ホームマーケット日々のマーケットレポート【キーワード No.1,261】投票中止が相次いだ「タイの総選挙」(アジア)/マーケット情報・レポート - 三井住友DSアセットマネジメント

【キーワード No.1,261】投票中止が相次いだ「タイの総選挙」(アジア)

2014年2月4日

1.タイの総選挙とは?

 タイでは、2013年11月1日に与党であるタイ貢献党が、国外逃亡中のタクシン元首相の帰国に向けた「恩赦法案」を下院で強行採決したことをきっかけに政治の混乱が続いています。野党である民主党を中心とした反政府デモの拡大を受け、インラック首相は下院を解散し、2014年2月2日に選挙が行われる予定となりました。しかし、デモ隊による妨害活動により、複数の選挙区で立候補者数がゼロとなる異常事態となりました。選挙の延期を求める声が強まるなか、予定に従い2月2日に選挙が実施されました。

2.最近の動向

 反政府デモが続いているものの、選挙実施日に大きな暴力活動などは発生しませんでした。
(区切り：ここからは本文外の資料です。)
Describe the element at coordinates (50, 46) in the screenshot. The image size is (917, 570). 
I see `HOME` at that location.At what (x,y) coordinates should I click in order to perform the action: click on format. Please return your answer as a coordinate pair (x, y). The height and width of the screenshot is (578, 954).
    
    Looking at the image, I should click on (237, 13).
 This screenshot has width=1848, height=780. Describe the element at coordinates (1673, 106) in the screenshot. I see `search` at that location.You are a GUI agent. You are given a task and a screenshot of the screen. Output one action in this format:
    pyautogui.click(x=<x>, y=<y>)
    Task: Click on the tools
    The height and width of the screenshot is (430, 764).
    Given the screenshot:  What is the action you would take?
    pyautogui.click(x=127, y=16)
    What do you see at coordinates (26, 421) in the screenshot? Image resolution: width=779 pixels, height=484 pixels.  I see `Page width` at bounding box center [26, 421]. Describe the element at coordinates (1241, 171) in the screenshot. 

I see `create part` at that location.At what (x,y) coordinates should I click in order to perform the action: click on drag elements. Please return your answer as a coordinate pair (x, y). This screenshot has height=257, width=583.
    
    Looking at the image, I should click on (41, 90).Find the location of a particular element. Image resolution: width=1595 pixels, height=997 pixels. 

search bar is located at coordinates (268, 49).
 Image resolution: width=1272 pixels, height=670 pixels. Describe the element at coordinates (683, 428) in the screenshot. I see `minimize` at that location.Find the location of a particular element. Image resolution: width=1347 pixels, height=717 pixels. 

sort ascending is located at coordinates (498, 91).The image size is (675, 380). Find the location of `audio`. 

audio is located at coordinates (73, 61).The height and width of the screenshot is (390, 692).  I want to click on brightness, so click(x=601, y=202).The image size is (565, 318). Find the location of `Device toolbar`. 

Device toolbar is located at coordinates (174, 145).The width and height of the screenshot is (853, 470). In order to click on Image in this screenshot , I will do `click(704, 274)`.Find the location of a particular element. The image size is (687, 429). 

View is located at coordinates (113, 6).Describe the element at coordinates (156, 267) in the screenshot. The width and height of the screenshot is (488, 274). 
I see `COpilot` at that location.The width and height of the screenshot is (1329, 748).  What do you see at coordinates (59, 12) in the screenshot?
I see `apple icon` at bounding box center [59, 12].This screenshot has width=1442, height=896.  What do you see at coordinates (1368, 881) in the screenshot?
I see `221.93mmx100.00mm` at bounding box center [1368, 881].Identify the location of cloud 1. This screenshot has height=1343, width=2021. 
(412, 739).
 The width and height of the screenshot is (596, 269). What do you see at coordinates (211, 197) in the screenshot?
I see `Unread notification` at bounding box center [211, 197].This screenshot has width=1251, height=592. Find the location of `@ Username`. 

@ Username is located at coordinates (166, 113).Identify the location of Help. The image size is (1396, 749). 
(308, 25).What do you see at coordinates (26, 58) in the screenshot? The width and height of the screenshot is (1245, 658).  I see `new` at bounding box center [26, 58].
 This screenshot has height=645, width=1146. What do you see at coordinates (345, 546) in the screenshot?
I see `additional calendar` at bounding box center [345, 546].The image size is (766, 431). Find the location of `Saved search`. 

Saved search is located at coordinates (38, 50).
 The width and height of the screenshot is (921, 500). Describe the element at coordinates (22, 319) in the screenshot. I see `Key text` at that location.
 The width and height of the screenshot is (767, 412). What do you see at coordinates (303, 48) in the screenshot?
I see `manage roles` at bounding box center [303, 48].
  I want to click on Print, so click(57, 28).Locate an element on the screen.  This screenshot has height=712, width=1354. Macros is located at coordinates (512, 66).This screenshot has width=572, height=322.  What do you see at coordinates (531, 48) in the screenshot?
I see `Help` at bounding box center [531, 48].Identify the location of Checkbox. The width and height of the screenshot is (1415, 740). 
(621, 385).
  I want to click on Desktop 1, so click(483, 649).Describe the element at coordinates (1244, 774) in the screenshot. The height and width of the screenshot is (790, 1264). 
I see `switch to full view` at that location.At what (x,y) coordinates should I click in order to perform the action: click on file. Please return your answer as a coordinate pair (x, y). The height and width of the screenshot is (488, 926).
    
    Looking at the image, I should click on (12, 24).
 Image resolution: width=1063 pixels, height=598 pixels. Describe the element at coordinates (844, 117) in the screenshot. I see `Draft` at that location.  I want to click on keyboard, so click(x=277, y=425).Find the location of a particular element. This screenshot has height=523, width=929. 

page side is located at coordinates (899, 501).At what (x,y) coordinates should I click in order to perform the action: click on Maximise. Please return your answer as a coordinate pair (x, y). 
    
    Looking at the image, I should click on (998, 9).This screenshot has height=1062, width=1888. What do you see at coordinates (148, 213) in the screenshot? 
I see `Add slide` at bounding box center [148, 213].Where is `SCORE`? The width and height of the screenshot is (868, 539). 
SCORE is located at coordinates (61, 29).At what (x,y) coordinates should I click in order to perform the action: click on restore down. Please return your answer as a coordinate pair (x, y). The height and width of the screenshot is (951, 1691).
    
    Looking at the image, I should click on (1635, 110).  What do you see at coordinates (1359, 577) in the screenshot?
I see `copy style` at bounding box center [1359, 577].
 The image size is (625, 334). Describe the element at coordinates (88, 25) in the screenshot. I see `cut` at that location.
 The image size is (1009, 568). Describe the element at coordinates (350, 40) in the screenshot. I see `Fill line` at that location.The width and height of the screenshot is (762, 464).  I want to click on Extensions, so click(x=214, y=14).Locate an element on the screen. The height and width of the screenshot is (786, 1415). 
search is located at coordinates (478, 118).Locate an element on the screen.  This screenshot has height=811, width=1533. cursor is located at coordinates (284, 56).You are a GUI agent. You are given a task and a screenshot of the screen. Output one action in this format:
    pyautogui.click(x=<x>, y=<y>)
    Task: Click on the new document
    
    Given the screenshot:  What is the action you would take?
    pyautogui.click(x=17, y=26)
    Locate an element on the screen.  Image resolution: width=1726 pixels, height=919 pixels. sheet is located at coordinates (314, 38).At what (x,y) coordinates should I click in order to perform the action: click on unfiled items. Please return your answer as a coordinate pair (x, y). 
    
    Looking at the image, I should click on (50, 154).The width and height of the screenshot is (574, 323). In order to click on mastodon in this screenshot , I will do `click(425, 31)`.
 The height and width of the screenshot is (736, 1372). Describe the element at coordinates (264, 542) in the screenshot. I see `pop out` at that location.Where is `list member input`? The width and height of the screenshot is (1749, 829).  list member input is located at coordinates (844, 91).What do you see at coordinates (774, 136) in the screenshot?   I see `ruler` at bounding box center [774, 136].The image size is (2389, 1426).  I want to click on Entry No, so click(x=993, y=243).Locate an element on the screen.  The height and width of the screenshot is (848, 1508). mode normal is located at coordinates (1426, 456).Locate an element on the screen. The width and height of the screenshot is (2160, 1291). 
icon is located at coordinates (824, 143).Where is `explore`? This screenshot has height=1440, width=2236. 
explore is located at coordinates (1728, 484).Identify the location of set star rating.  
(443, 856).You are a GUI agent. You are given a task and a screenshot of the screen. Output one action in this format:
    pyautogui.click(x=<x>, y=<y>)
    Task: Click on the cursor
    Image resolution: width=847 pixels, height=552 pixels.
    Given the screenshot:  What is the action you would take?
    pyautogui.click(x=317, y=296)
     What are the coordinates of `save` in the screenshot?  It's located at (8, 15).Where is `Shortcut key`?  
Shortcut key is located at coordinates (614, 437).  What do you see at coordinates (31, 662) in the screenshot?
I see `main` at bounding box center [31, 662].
しかし、反政府デモ隊の妨害により、首都バンコクや南部地域で投票の中止が相次ぎ、375の選挙区中69選挙区で投票が完了しませんでした。投票中止となった選挙区では再選挙が検討されていますが、実施まで4~6カ月かかるとの見方もあり、実施できるかは現状未確定となっています。選挙管理委員会は、妨害により複数の選挙区で投票中止となった1月の期日前投票の再選挙が2月23日に実施されることもあり、これらの再選挙後まで2月2日の選挙結果を公表しない方針です。
 タイの国会招集(下院)には、定数500人のうち475人以上の議員が必要となっています。しかし、反政府デモ隊の妨害などにより今回の選挙では28選挙区で候補者がゼロとなっており、選挙前から新政権の発足は不可能となっていました。今回の選挙では政治的混乱を改めて露呈する形となり、今後の内政などの停滞が懸念されます。

3.今後の展開

 当面は現在のインラック政権が暫定内閣となるものの、選挙管理内閣としての位置付けになるため、内閣としての権限に大きな制約を受けます。反政府デモ隊を率いる元副首相は、インラック首相退陣までデモをやめない方針を示しており、政治的混乱解消の糸口は見えていません。政治の行き詰まりから、一部では軍の介入を予測する見方もあり、政情は極めて不透明となっています。
 選挙翌日のタイの株式市場は前週末比+1.1%(日本時間2月3日15時現在、以下同様)、タイバーツは対ドルで同+0.3%、対円で同+0.5%となっており、金融市場に大きな混乱は生じていません。ただし、タイへの外国人観光客が減少するなど、政情不安がもたらす経済への悪影響が顕在化しつつあります。多くの困難が伴うと見られるものの、経済への悪影響を最小限にとどめるため、早期の混乱収束が強く求められます。